------ INPUT FOR THIS TASK ------
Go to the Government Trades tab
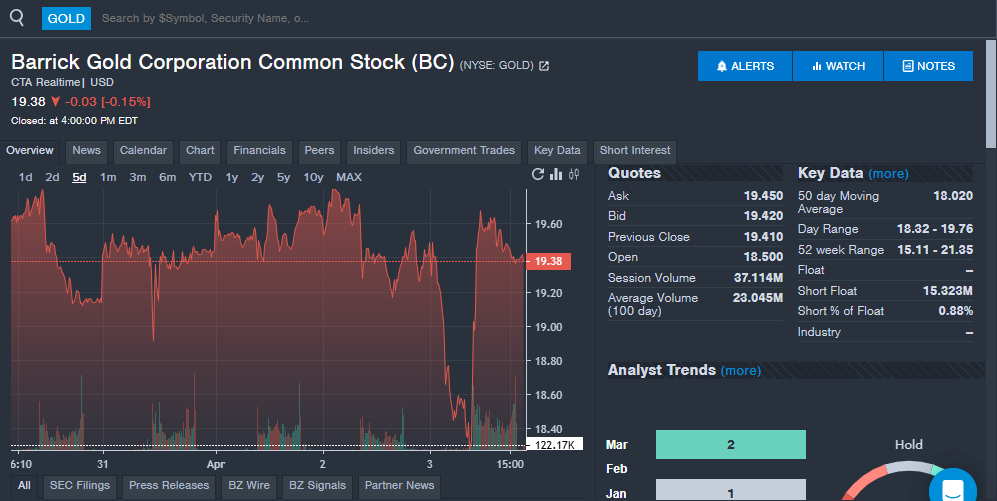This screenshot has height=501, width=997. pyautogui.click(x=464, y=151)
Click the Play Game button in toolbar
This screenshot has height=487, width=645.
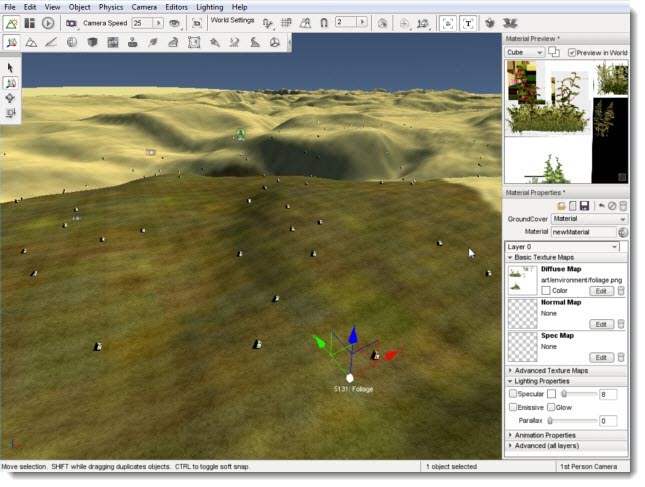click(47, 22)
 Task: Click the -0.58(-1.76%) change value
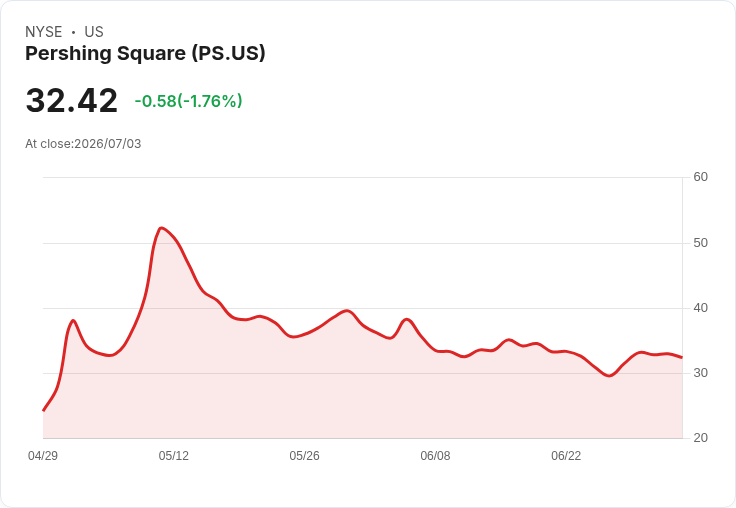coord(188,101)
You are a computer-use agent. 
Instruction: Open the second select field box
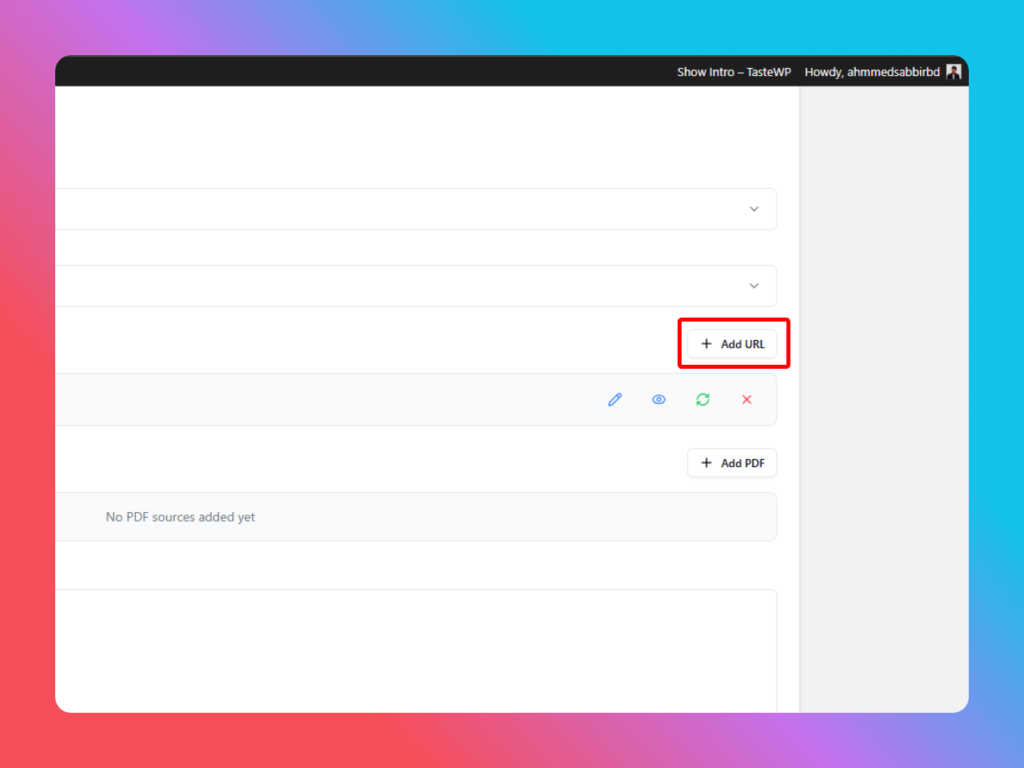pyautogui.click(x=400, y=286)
------
------ INPUT FOR THIS TASK ------
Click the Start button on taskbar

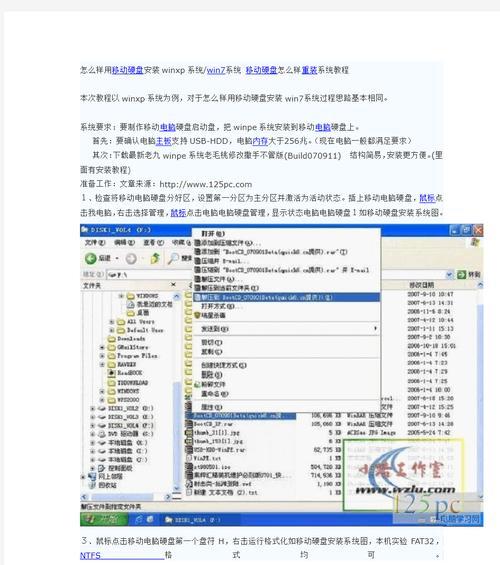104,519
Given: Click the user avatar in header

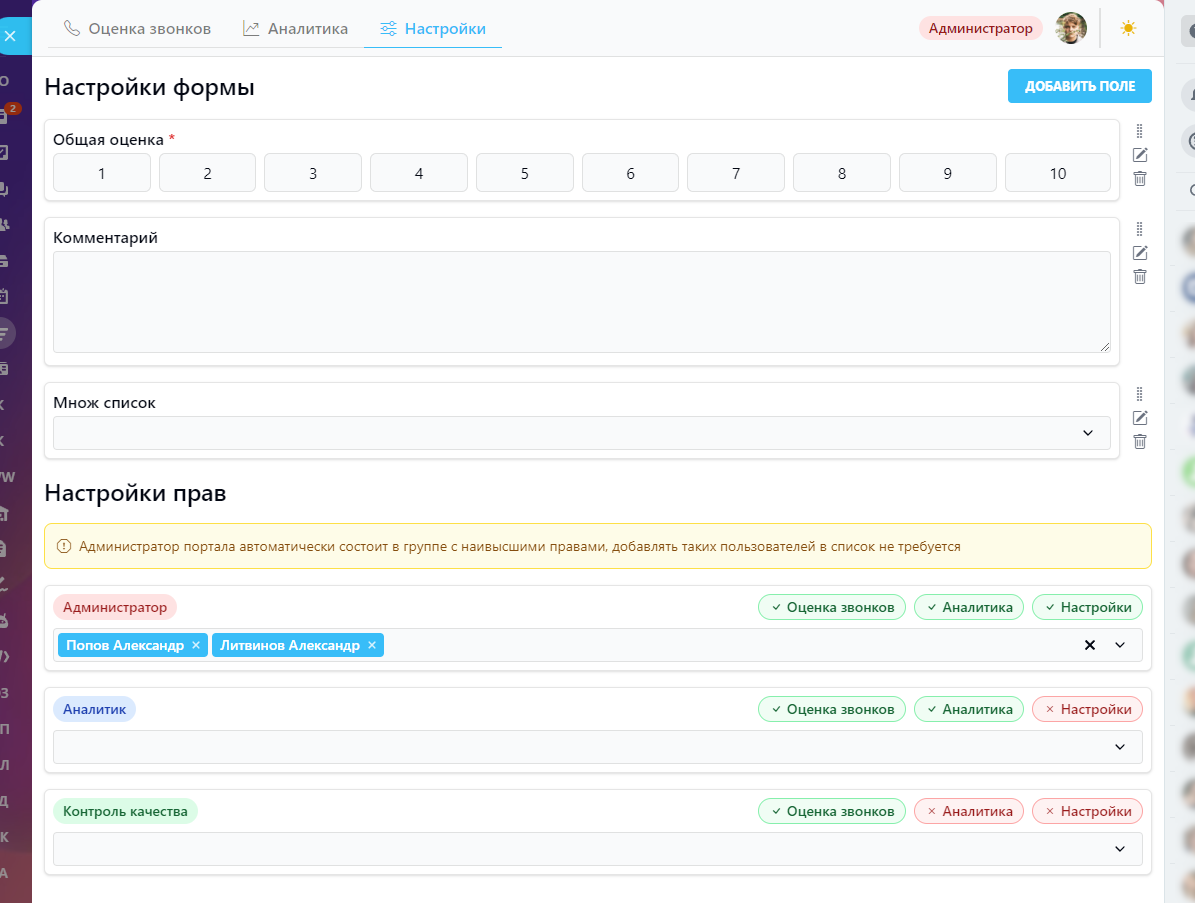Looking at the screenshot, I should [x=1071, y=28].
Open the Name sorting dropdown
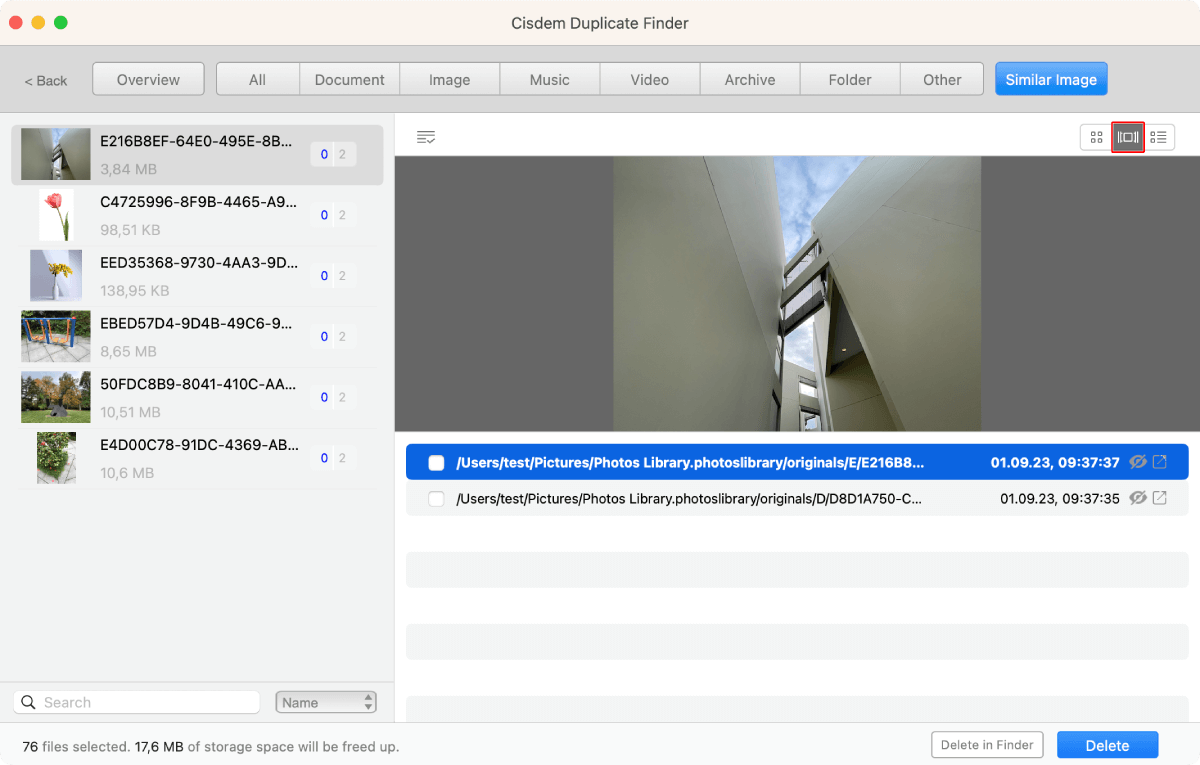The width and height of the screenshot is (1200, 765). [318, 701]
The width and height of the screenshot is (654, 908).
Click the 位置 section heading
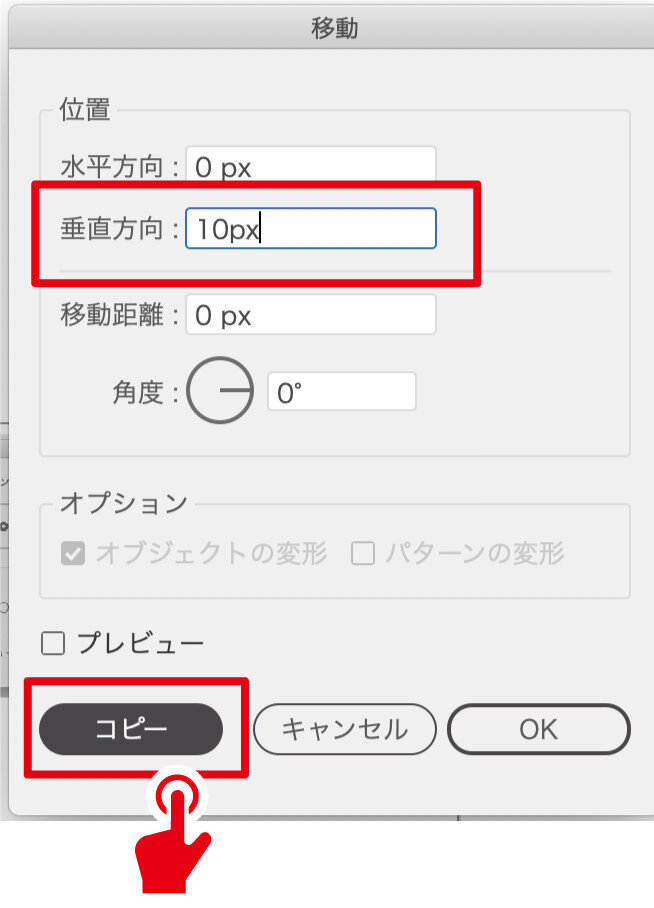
------
------ INPUT FOR THIS TASK ------
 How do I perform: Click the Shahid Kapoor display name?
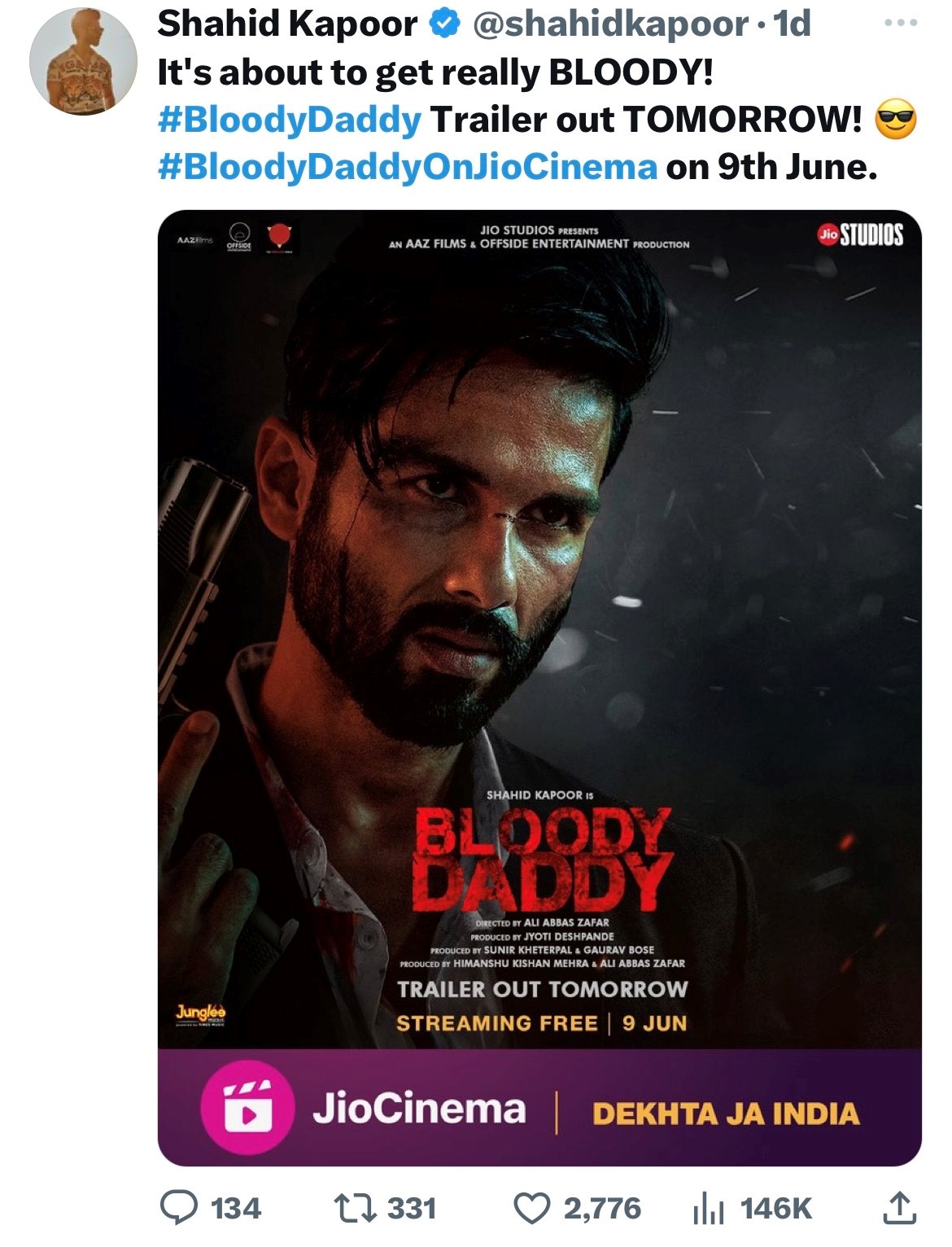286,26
------
WHAT YOU ARE ASKED TO DO: Scan the listing above for the line that has "The width and height of the screenshot is (654, 908).", then copy exactly from that line through the line that has "Click the 位置 section heading".

SOLUTION TO THIS PROBLEM:
The width and height of the screenshot is (654, 908).
Click the 位置 section heading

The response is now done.